How can we protect (digital) democracy in this election?

Dictated to Arcturus

In a few hours this country will have voted for a new government. At least it thinks it will be a new government but in fact the government of the country is unrelated to the former democratic process. A good example of this is the passing of the digital economy bill about a month ago. (if I had been blogging then I would undoubtedly have blogged about it. ) http://www.guardian.co.uk/technology/2010/apr/08/digital-economy-bill-passes-third-reading

I reproduce this photograph without permission as a matter of public interest. This shows the process of government a few isolated members of parliament who have been persuaded to stay on to make the process legal. This process has resulted in a loss of freedom for every person in this country. It means that big business protected those who believe that they can own content can controlled the way that normal people access information. These freedoms are also being eroded elsewhere and as on the continent of Europe and the French HADOPI (three strikes and you’re out).

So the process we’re going through today has really no effect on the government of the country. It produces a random number of members of parliament on whom we rely for their personal commitment to the democratic process. We do not control the policies of the parties and the parties now believe that they have free run to elect a quasi president who makes decisions as he (there are no females in sight) feels it. There are no checks and balances. A quasi president can take the country to war against public opinion with no dissent from the people we have elected. The laws on protest are gradually being eroded. It is now illegal to make your voice heard near the House of Commons.

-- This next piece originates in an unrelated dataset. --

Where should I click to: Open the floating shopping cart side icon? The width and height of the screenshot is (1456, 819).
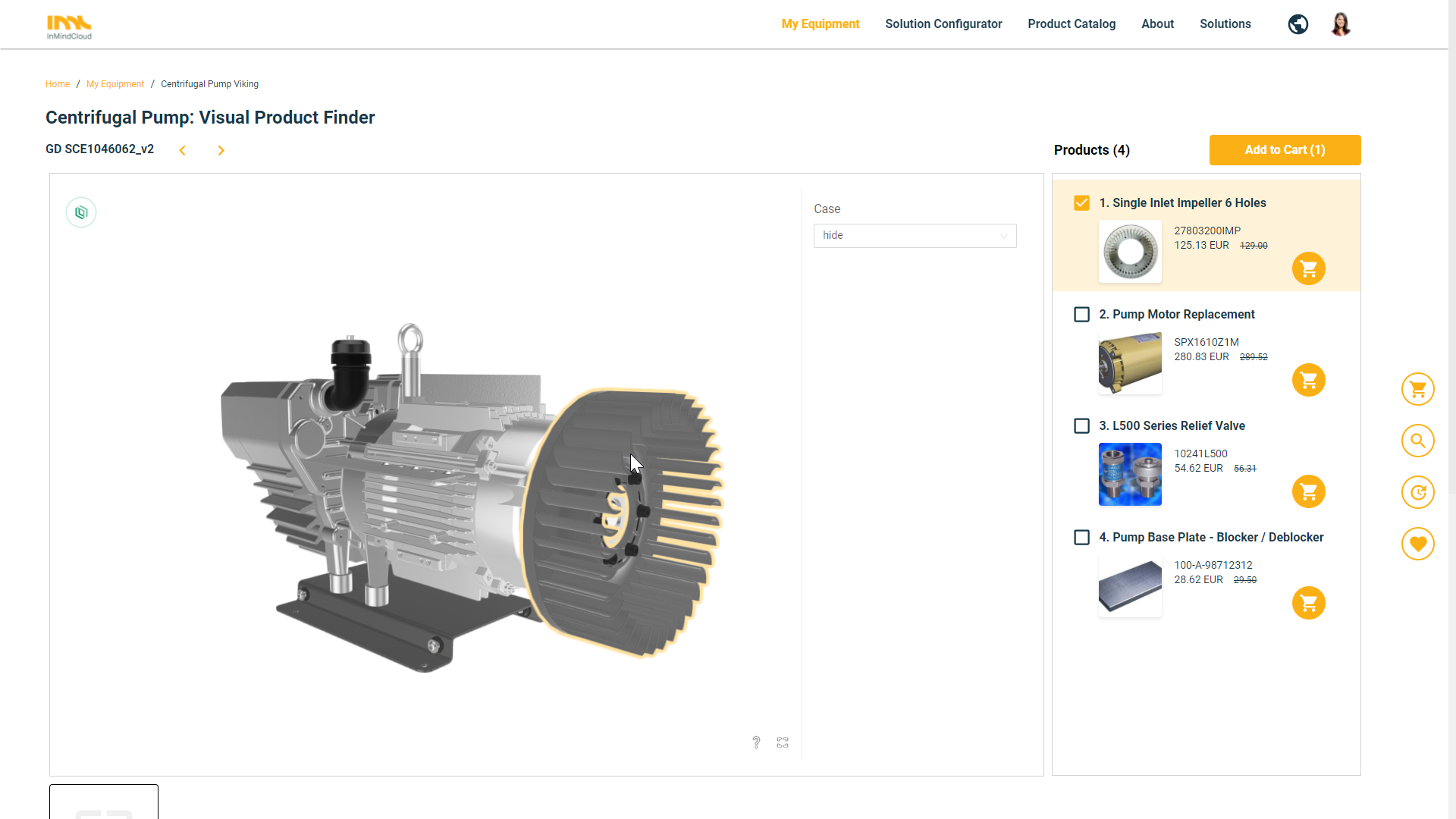point(1417,389)
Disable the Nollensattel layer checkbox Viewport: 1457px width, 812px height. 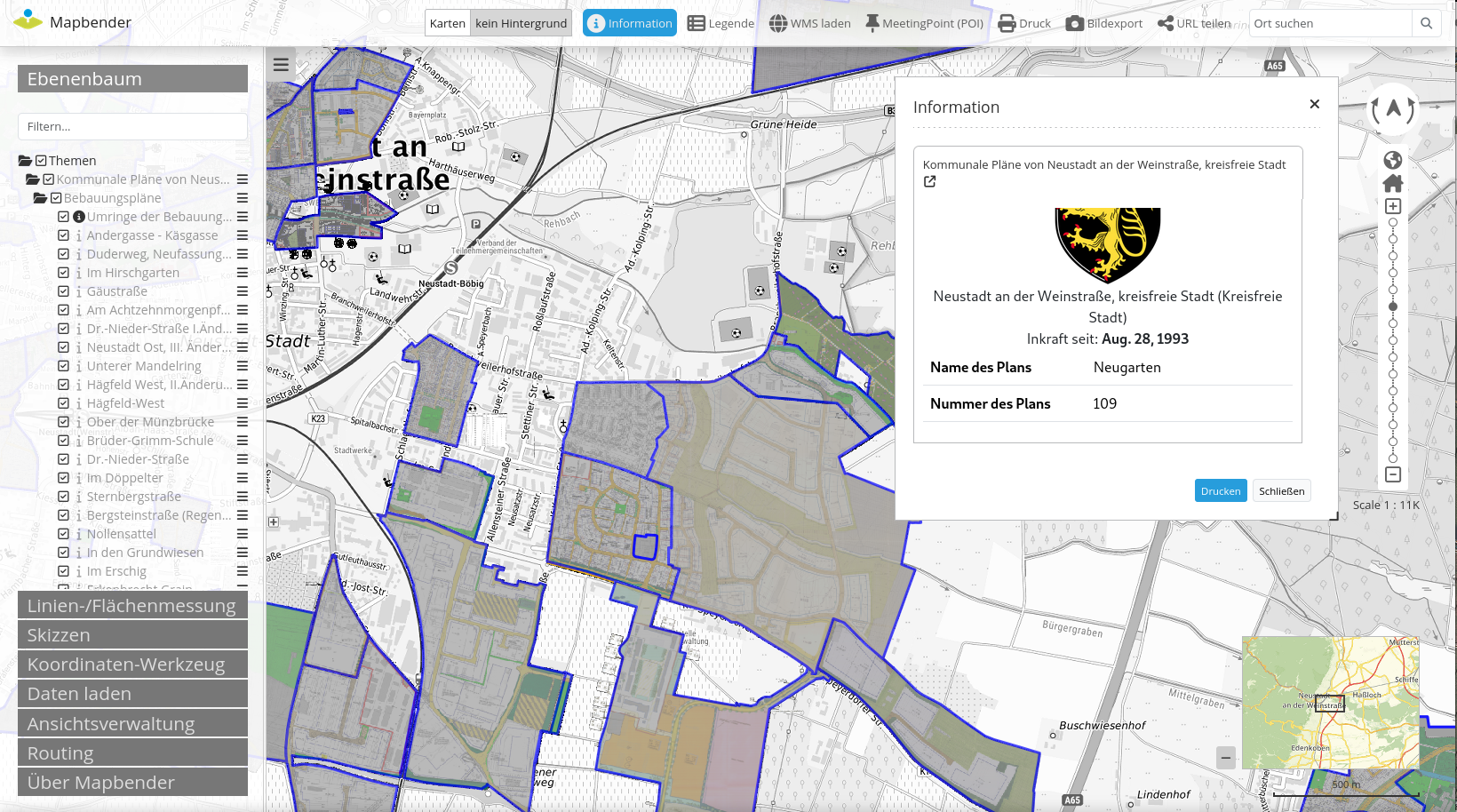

So what can we do. We have to work with whichever candidate happens to be elected. Most of them have some sort of morality that aligns them to the public and individual good. And we have better access to them through the tools that MySociety and others have developed. An MP cannot hide easily in the electronic era. But we cannot rely on party politics to control was process. Where in the last manifesto of the labour government did it promised to destroy our digital rights? Nobody voted for that.

So it would not surprise me if at some stage the people of this country decided to follow a dictator or simply to take to the streets. It’s not in our recent tradition but when government continues to ignore democracy than people have limits which can be overstepped. Digital democracy is one of the few nonviolent tools that we have left. Are we voting for it today? And which of the Cambridge candidates has the strongest voice?

The people of Hartlepool voted in a monkey as Mayor. http://news.bbc.co.uk/1/hi/uk_politics/1965569.stm on a platform of free bananas for schoolchildren. Did the country fall apart?

But if we do not preserve digital democracy it will.